• TEXT:
********************

IT'S BAFFLING to hear the exuberant Gaby Roslin protesting that, at heart, she's really shy.

After all, this popular radio and TV presenter has had a very successful 27-year career in the public eye engaging with millions on air and on screen.

Currently she's presenting BBC One's National Lottery draws, has joined the team on the third series of BBC One's Food Inspectors, and for the past three years, she's also had her own successful radio show.

So hardly a shrinking violet then?

"I know it sounds crazy, but I can be terribly shy and self-conscious and literally hate walking into parties on my own. I was painfully shy as a teenager and sometimes it comes back to haunt me," she insists, before revealing that her husband, David Osman, has been key in helping her cope with the problem.

Roslin met Osman, a publisher, in 2006 and they married last year. They have a daughter, Amelie, 7, and she also has a daughter, Libbi-Jack, 12 from her first marriage to Scottish musician Colin Peel.

"When I first met David, he asked me to a party and I point blank refused because I just couldn't face going into a room filled with lots of people I didn't know.

"Oddly, the next night we were at a charity concert at the Royal Albert Hall and minutes before it started one of the organisers rushed up to me and said, 'Thank goodness you're here! Please can you step in and host the evening because the presenter's suddenly gone down with food poisoning?'. I didn't think twice and did it.

Afterwards, David was flabbergasted and said, 'How can you do that but not go to a small party?'.

"Now he totally gets that when I'm 'performing' it's completely different to being me.

"So these days I often hold David's hand very tightly hand as we walk into big social events or parties. That gets me over the threshold. It helps dispel that fear that my mouth won't open because I won't have anything to say - despite the reality being that generally I never stop talking!"

She's certainly not lost for words when it comes to food and healthy eating.

"It was really frustrating that for years before nutrition became fashionable, I was regarded as a 'food faddist'," says Roslin, who promises that in the new series of Food Inspectors there will be uncomfortable revelations about bacon, ham, chicken nuggets, and to her dismay, her favourite dessert, ice cream.

"I'm certainly not a saint - let's be honest, I'm jolly glad we didn't investigate anything about alcohol as I love a glass of wine at night to unwind," she jokes.

"But it's satisfying that things I've been going on about for years which had people regarding me as 'weird' or a health nut - the dangers of sugar, the benefits of foods with a low glycaemic index, and the dangers of overuse of antibiotics - are all now widely accepted."

Her own diet doesn't include wheat - she's allergic - and she never eats red meat, pork or shellfish.

It clearly works, because she certainly radiates health, with glowing skin and a mane of glossy blonde hair. Perhaps as a result, she has no qualms about her milestone 50th birthday in July.

"I've never lied about my age or worried about it and I'm not going to start now. I've been through some horrible times like mum dying and losing several friends in their forties to cancer so I feel 'do you know what, ageing is better than the alternative!'.

********************

(Saved data entries)
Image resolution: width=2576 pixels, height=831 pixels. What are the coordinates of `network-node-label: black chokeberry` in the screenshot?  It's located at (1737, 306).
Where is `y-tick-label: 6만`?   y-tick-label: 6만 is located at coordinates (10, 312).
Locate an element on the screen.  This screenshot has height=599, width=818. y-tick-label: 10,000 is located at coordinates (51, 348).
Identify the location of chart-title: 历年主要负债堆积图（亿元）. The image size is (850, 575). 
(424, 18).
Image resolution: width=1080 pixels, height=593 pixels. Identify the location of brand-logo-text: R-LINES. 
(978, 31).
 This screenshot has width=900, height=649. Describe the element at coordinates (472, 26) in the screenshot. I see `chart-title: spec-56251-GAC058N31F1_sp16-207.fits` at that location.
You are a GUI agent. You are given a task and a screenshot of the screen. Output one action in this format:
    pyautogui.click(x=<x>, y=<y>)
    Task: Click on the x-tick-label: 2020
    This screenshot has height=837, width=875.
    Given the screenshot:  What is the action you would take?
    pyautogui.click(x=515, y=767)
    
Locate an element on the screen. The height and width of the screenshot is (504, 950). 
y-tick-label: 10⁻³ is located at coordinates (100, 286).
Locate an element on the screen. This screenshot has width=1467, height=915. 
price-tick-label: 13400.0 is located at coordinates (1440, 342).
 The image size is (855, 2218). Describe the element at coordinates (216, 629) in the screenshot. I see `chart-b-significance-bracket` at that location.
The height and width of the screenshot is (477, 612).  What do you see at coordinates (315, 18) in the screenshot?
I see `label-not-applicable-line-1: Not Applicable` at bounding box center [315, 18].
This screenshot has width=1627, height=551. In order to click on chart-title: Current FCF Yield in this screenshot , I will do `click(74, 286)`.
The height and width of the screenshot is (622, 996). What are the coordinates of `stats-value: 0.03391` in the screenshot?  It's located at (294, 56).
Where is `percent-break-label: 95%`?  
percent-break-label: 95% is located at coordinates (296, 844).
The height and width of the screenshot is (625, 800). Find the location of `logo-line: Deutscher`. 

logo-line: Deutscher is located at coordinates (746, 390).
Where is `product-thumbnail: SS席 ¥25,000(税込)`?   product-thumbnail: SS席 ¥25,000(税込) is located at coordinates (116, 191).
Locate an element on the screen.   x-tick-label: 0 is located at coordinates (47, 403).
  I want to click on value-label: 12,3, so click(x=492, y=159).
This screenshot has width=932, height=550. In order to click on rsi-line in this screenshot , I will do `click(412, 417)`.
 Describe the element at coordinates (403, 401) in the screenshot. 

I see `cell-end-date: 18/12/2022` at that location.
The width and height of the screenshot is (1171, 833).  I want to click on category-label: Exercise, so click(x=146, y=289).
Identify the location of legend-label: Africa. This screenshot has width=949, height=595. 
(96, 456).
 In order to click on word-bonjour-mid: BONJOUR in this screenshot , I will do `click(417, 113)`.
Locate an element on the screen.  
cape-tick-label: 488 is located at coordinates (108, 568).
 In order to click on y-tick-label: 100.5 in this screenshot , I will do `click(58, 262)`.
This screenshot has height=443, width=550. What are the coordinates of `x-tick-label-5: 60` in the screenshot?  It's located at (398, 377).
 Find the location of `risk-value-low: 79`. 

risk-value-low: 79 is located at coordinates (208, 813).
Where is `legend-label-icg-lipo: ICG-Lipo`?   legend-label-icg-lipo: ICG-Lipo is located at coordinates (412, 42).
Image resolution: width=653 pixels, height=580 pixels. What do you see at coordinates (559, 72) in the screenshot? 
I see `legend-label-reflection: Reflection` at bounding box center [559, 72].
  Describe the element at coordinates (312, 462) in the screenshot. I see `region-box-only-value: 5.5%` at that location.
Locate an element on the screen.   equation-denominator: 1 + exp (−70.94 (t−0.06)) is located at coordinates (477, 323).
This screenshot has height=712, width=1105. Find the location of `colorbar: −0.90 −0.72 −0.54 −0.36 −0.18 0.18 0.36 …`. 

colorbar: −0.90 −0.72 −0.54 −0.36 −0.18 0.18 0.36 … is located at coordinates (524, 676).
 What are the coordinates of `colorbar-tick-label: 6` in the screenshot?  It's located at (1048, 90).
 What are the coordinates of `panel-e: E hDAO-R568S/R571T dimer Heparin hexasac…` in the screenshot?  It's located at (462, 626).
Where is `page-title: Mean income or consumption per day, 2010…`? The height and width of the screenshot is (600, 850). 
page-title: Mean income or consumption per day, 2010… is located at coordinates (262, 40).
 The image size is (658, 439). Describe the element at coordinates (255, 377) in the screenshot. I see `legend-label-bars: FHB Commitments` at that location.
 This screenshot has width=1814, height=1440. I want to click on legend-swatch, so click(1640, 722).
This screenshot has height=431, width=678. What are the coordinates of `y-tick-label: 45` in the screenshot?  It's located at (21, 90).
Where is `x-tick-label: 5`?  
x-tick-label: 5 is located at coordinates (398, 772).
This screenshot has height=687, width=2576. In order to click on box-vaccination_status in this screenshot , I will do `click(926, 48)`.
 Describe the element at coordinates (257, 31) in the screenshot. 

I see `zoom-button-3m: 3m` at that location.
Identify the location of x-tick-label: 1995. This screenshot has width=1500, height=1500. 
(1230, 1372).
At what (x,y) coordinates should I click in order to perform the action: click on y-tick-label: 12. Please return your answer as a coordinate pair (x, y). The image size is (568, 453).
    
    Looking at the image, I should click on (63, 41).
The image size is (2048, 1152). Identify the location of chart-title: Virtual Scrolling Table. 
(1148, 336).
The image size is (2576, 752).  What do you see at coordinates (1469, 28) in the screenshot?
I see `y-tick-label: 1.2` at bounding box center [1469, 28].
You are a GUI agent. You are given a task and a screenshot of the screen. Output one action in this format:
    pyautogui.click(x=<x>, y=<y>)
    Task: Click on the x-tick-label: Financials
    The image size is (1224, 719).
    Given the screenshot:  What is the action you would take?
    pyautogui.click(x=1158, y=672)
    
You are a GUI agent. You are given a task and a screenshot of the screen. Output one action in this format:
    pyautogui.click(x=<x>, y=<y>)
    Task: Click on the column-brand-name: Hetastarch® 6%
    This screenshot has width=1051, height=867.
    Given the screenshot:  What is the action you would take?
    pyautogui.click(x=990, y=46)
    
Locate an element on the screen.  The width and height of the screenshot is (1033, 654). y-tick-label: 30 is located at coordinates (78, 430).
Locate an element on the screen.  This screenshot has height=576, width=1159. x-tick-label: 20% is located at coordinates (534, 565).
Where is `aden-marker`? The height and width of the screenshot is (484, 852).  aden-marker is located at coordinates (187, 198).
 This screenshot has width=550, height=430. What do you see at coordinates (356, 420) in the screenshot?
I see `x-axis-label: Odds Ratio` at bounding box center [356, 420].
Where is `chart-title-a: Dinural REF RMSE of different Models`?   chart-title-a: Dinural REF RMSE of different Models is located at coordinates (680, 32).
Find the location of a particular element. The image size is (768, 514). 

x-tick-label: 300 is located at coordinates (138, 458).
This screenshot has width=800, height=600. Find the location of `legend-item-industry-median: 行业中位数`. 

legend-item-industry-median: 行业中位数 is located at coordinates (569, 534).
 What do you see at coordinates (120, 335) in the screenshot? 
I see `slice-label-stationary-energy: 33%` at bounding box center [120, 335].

********************

• WHAT NEEDS TO BE DONE: Please summarize the article about Gaby Roslin above in two sentences.

• ANSWER BOX: Gaby Roslin, a radio and TV presenter who currently hosts BBC One's National Lottery draws and has joined BBC One's Food Inspectors, says she is shy at heart and relies on her husband, David Osman, holding her hand to get her into big social events. She also says her long-held views on food and health, which once got her called a "food faddist," are now widely accepted, and she has no qualms about turning 50 in July.